The new powers set out in Schedule 6A to Financial Services and Markets Act 2000 (FSMA), have been in the works since 2016. They now allow the FCA to cancel or change a firm’s regulatory permission 28 days after the first of two warnings, and also to reverse or annul previous decisions.

Previously, the FCA had to wait 12 months or more to start the process. This created a loophole for potential fraudsters that get on the register and use it to trick consumers into a false sense of security around unregulated activities, that aren’t covered by the Financial Services Compensation Scheme.

 

‘Use it or lose it’

The new power supports the FCA’s existing “use it or lose it” initiative, which has seen the regulator carry out 1,090 assessments since May 2021, resulting in 264 firms applying to voluntarily cancel, and a further 47 to modify their permissions.

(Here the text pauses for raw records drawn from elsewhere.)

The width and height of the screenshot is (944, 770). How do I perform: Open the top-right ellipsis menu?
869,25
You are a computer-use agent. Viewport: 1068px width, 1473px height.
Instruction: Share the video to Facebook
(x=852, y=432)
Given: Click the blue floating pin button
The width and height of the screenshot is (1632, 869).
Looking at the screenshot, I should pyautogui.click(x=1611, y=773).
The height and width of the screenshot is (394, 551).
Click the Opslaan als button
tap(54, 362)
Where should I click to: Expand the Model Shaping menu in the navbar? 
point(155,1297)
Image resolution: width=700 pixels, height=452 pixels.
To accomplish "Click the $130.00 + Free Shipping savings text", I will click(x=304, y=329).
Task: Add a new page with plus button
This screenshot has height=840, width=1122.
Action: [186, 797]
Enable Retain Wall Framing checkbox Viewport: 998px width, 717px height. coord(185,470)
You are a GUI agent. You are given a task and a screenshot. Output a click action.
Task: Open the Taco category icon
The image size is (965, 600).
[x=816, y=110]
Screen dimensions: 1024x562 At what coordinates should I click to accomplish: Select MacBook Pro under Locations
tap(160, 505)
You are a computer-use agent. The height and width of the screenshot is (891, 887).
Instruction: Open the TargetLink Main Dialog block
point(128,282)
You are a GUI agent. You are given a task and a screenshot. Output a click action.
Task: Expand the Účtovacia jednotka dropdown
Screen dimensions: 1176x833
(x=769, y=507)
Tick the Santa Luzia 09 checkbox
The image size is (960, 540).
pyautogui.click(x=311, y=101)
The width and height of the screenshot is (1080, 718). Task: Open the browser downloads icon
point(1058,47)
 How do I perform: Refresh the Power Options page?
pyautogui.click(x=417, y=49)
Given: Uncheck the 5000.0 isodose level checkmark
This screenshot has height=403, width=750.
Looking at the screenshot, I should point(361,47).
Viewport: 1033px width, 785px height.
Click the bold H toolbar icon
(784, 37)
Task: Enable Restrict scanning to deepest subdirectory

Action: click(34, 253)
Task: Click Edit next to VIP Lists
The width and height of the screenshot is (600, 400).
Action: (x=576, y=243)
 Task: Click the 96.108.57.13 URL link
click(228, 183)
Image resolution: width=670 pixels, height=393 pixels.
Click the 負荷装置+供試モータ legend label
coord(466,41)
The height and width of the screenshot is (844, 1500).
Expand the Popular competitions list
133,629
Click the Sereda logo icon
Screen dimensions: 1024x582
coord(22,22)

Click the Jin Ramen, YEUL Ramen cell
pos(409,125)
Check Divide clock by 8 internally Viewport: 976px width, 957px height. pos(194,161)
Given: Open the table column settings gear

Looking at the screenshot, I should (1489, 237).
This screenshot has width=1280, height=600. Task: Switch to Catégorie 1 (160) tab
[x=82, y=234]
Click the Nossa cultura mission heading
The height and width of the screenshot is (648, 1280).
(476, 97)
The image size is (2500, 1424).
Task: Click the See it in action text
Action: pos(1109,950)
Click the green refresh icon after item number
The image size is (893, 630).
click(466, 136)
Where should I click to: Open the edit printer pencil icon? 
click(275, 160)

Authorised under the Financial Services Act 2021, the “use it or lose it” initiative allows the FCA to “vary or cancel the statutory permissions to conduct FCA-regulated activities of many FCA-authorised firms”. This includes firms who appear to be carrying on no FCA-regulated activities which they have permissions for or have not responded as directed to the regulator’s warning notices.

The changes and or cancellations are recorded on the Financial Services Register.

 

Where the powers apply

The powers only apply to firms authorised or deemed, under the temporary permissions or supervised run-off regimes, to be authorised by the FCA under Part 4A of the FSMA. These firms were asked to review their permissions in January 2021.

Firms can get in trouble for inappropriate uses of permissions and a failure to pay regulatory fees.

Inappropriate uses of permissions include when a permission is being wrongfully used to market high risk products that are not regulated by the FCA.

Where a firm fails to pay its regulatory fees, submit returns or complete annual declarations, the FCA may view these as indicators of a lack of regulated activity, which may lead to permission being removed through use of this new power.

Mark Steward, executive director of enforcement and market oversight at the FCA, said: “Businesses with permissions they don’t need or use, risk misleading consumers.

“Firms should regularly review their permissions, ensure they are correct, and they are acting in accordance with them. If they are not needed or used, they should seek to cancel them.”